IT-Haftungsbereich:
Datenschutz und -sicherheit

Die Vorschriften zur Datensicherheit sind EU-weit in der Datenschutz-Grundverordnung (DSGVO) geregelt. Demnach benötigen Betriebe seit dem 25. Mai 2018 stets einen Datenschutzbeauftragten, welcher für die ordnungsgemäße Verarbeitung der persönlichen Informationen zuständig ist. In der Regel sitzt dieser Verantwortliche in der IT-Abteilung des Unternehmens.

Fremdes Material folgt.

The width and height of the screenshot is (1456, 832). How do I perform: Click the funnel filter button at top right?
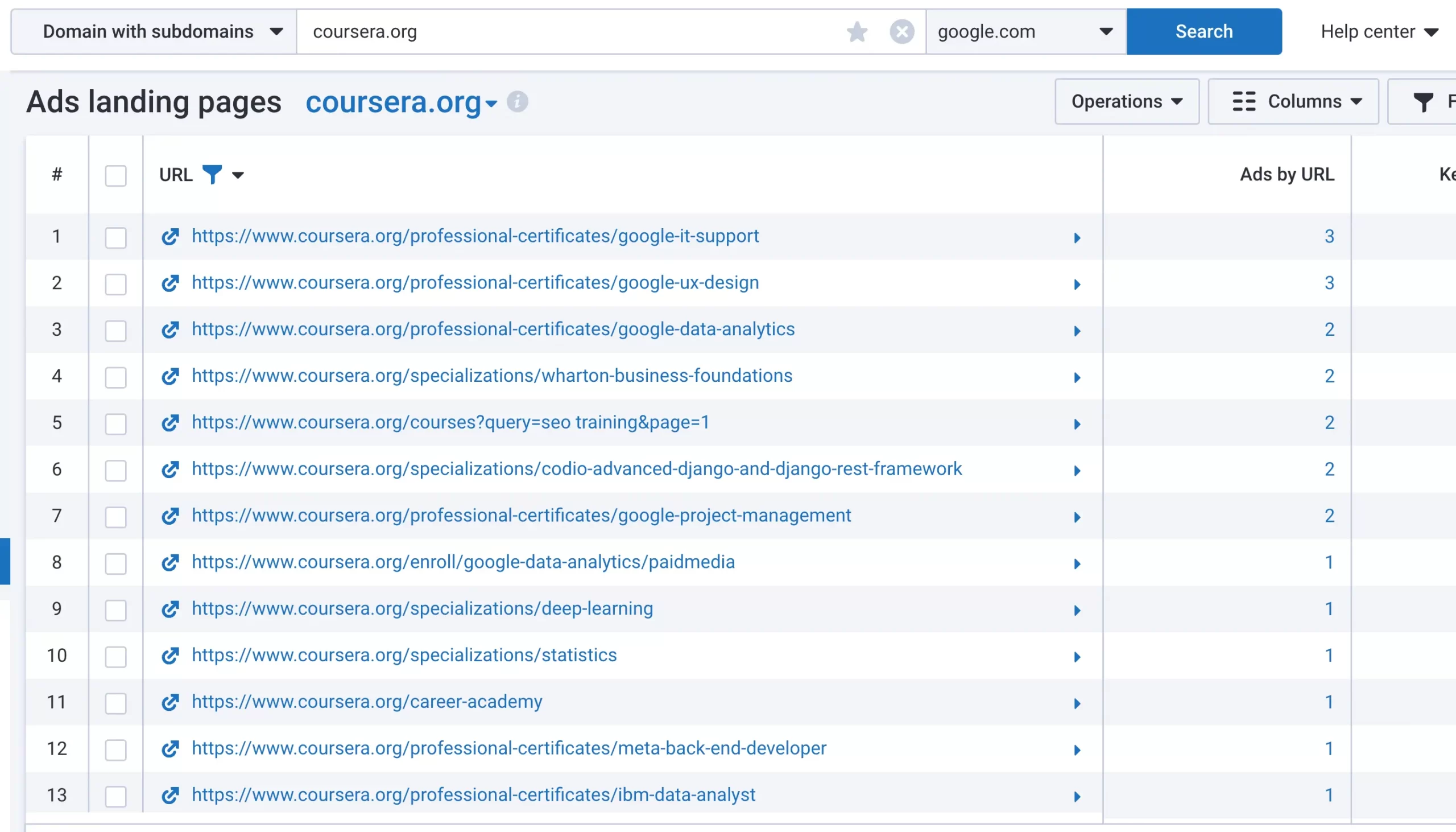(1423, 102)
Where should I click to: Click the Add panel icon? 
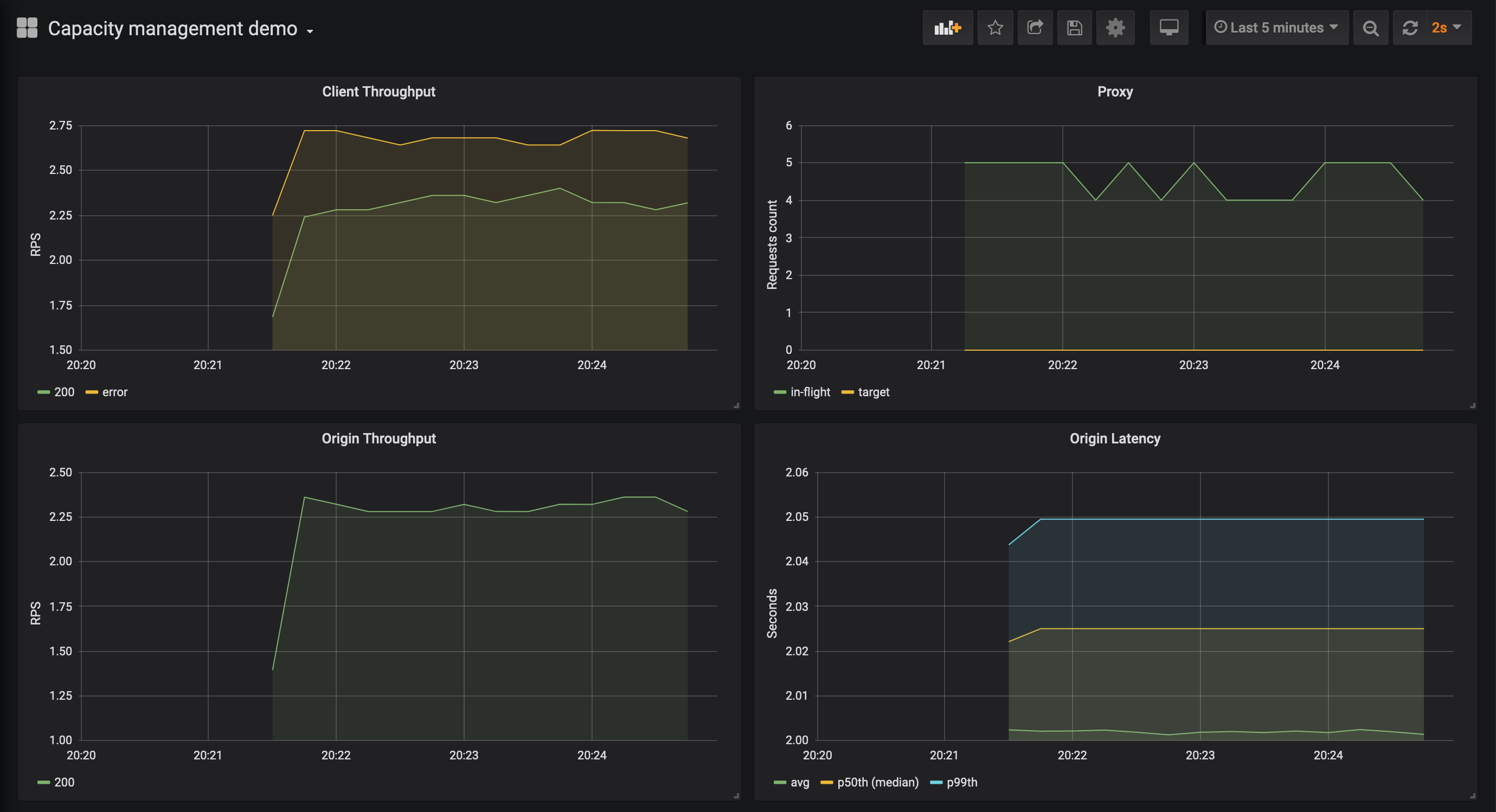pos(947,28)
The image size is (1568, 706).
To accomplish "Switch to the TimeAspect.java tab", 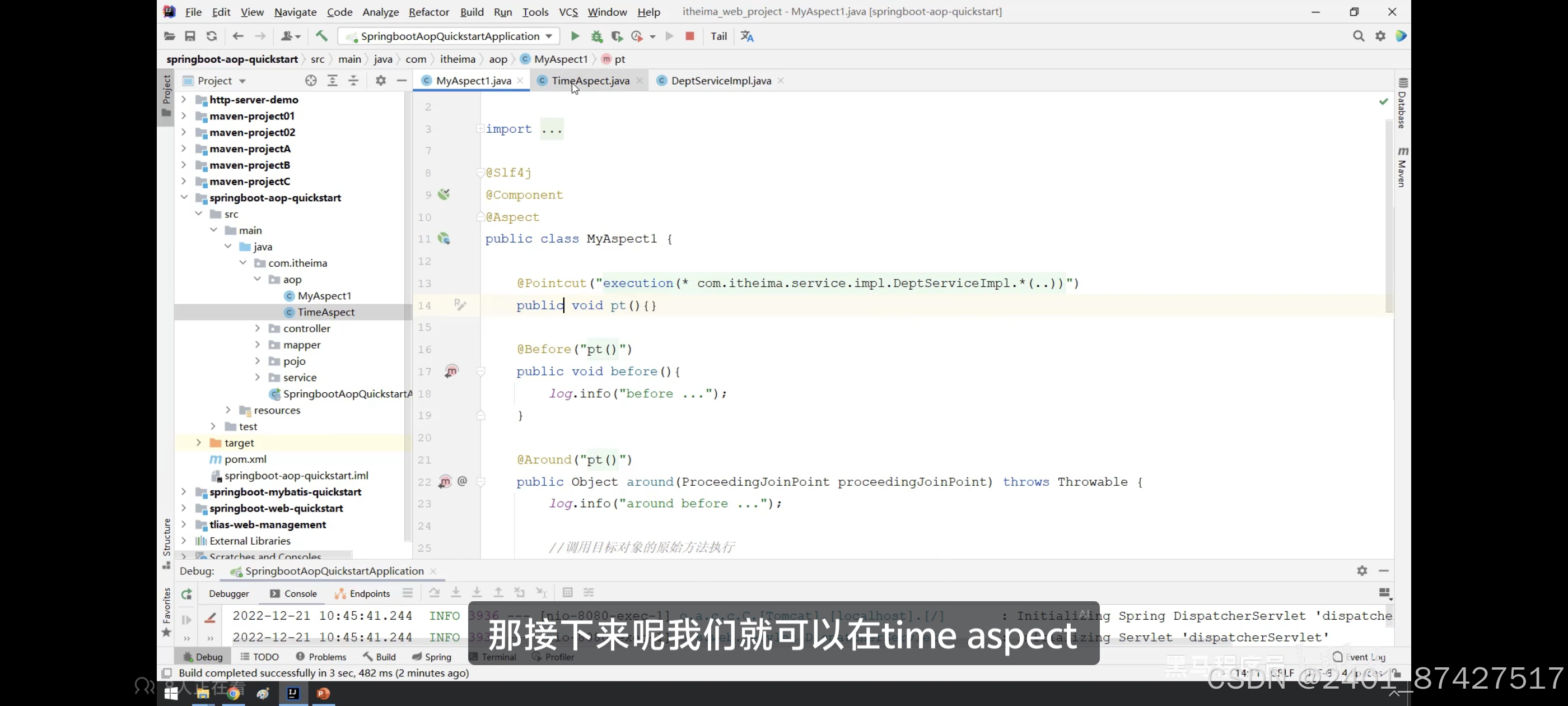I will point(590,81).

Wer jedoch keinen IT-Bereich innerhalb seiner Firma hat, nimmt oftmals die Hilfe von außen durch IT-Dienstleister in Anspruch. Hierbei ist unbedingt ein Vertrag zur Auftragsdatenverarbeitung (ADV) zu schließen, aus welchem hervorgehen muss, dass – wenngleich die externe Stelle mit den Daten arbeitet – das beauftragende Unternehmen selbst verantwortliche Stelle für das Einhalten der DSGVO-Vorschriften bleibt.

Vor der Zusammenarbeit mit IT-Dienstleistern ist daher immer zu prüfen, ob diese den Vorgaben der DSGVO tatsächlich gerecht werden. So sollten diese bestimmte Zertifizierungen vorweisen können, zum Beispiel gemäß der ISO 27001, 27002 und 1802. Diese zeichnen den Anbieter als zuverlässig aus, welcher die Vorgaben der DSGVO einhält.

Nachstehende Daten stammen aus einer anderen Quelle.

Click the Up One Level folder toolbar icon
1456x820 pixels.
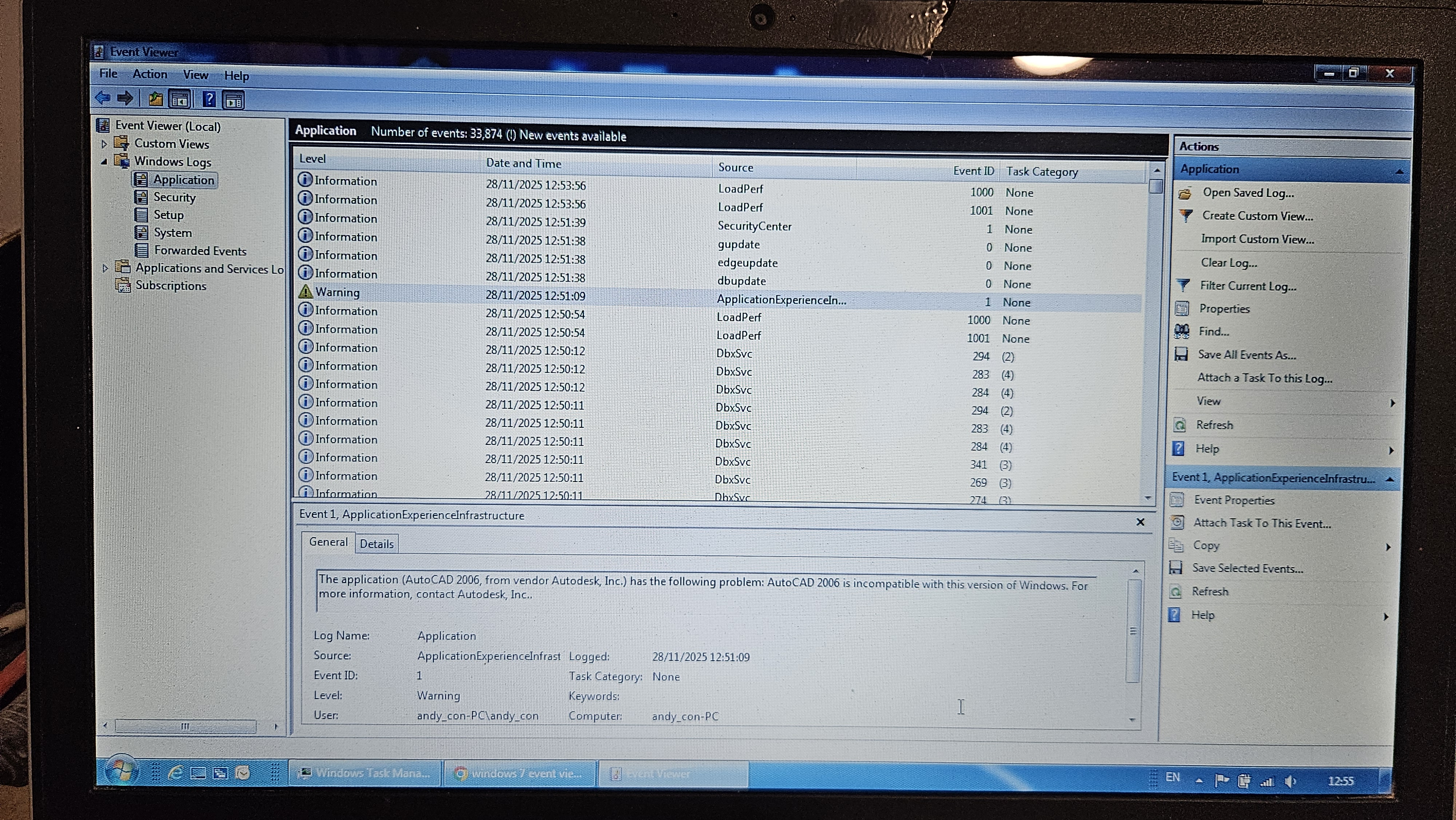pyautogui.click(x=155, y=99)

Wer persönliche Mitarbeiter- und Kundeninformationen mittels eines Cloud-Services verwalten möchte, sollte besondere Vorsicht bei der Auswahl des Anbieters walten lassen, denn viele davon besitzen ihre Rechenzentren im Ausland. Eine Verarbeitung personenbezogener Daten von EU-Bürgern ist in ausländischen Rechenzentren allerdings nur dann erlaubt, wenn dort auch ein zur EU-Regelung vergleichbarer Datenschutz besteht. Im Fall von US-amerikanischen Cloud-Anbietern ist dies jedoch stark umstritten. Werden die Daten dennoch dorthin ausgelagert, können aufgrund der Fahrlässigkeit hohe Sanktionen die Folge für das verantwortliche Unternehmen sein.

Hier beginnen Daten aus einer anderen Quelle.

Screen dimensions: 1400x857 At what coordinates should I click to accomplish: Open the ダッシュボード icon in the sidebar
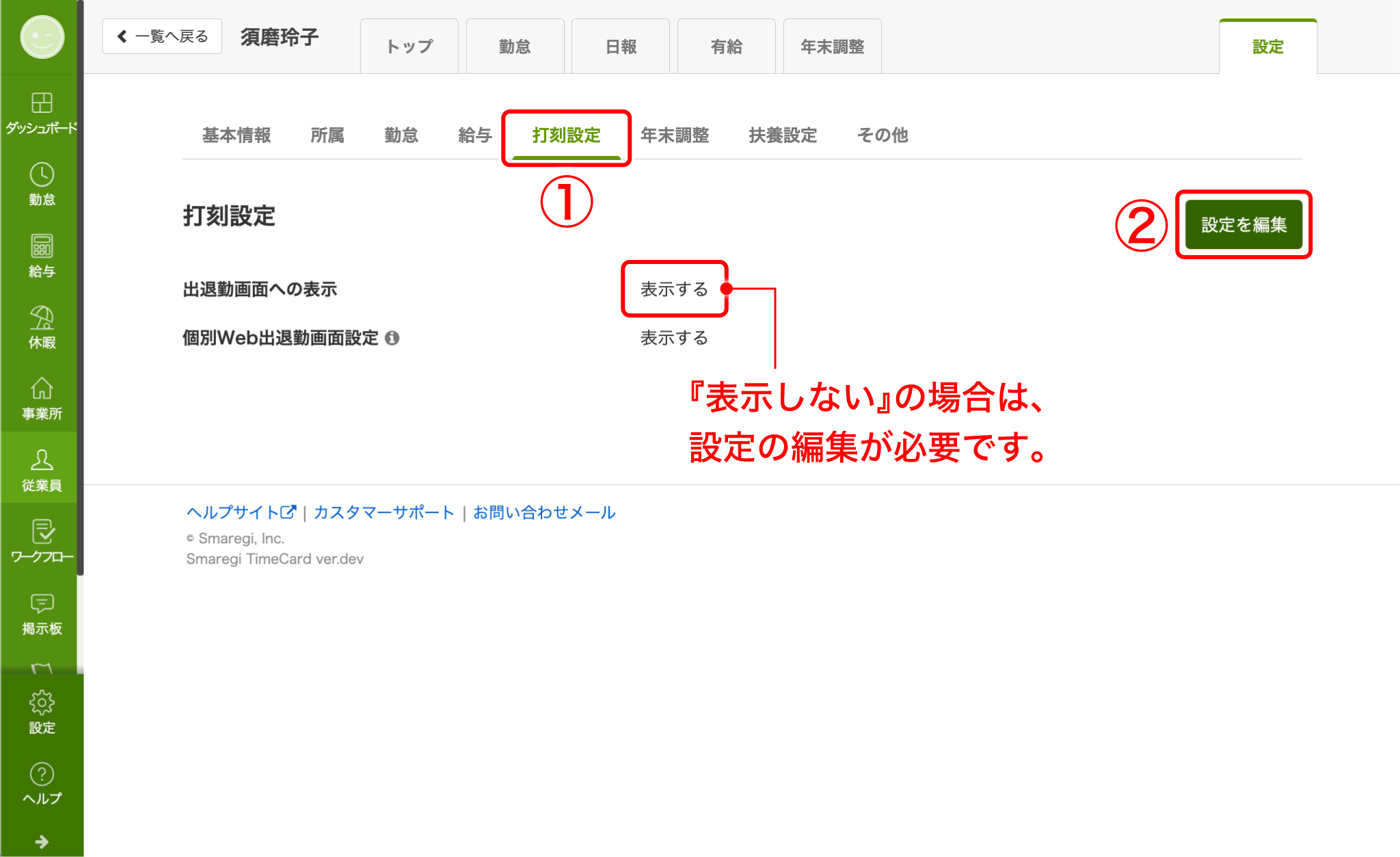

Mit Einführung der DSGVO hat „jede Person, der wegen eines Verstoßes gegen diese Verordnung ein materieller oder immaterieller Schaden entstanden ist, Anspruch auf Schadenersatz gegen den Verantwortlichen oder gegen den Auftragsverarbeiter“ (DSGVO Art. 82 Abs. 1). Das bedeutet, dass auch einzelne Führungskräfte und IT-Leiter als Verantwortliche in die Pflicht genommen werden können, für Schadenersatzzahlungen aufzukommen.

Werden im Unternehmen Sicherheitslücken offenbar, fordert die DSGVO ebenfalls hohe Sanktionen. So ist in Art. 83 Abs. 4 von mindestens 10 Millionen Euro oder zwei Prozent des „gesamten weltweit erzielten Jahresumsatzes des vorangegangenen Geschäftsjahrs“ der Firma die Rede.

Unternehmen können zusätzlich zur üblichen Betriebshaftpflichtversicherung eine IT-Haftpflicht-Versicherung abschließen, um die Haftungsrisiken im IT-Bereich deutlich zu reduzieren. Diese deckt nämlich auch spezifische Risiken eines IT-Anbieters in Bezug auf den Datenschutz, wie zum Beispiel die Haftung für bestimmte „Schäden aus dem Austausch, der Übermittlung und der Bereitstellung elektronischer Daten“.

Hierbei sollten allerdings die Konditionen der Versicherungen genau betrachtet werden. So ist es ratsam, eine zu wählen, welche keine Einschränkungen bei der Deckung für Folgeschäden wie Umsatz- und Gewinnausfall oder Datenrekonstruktion macht.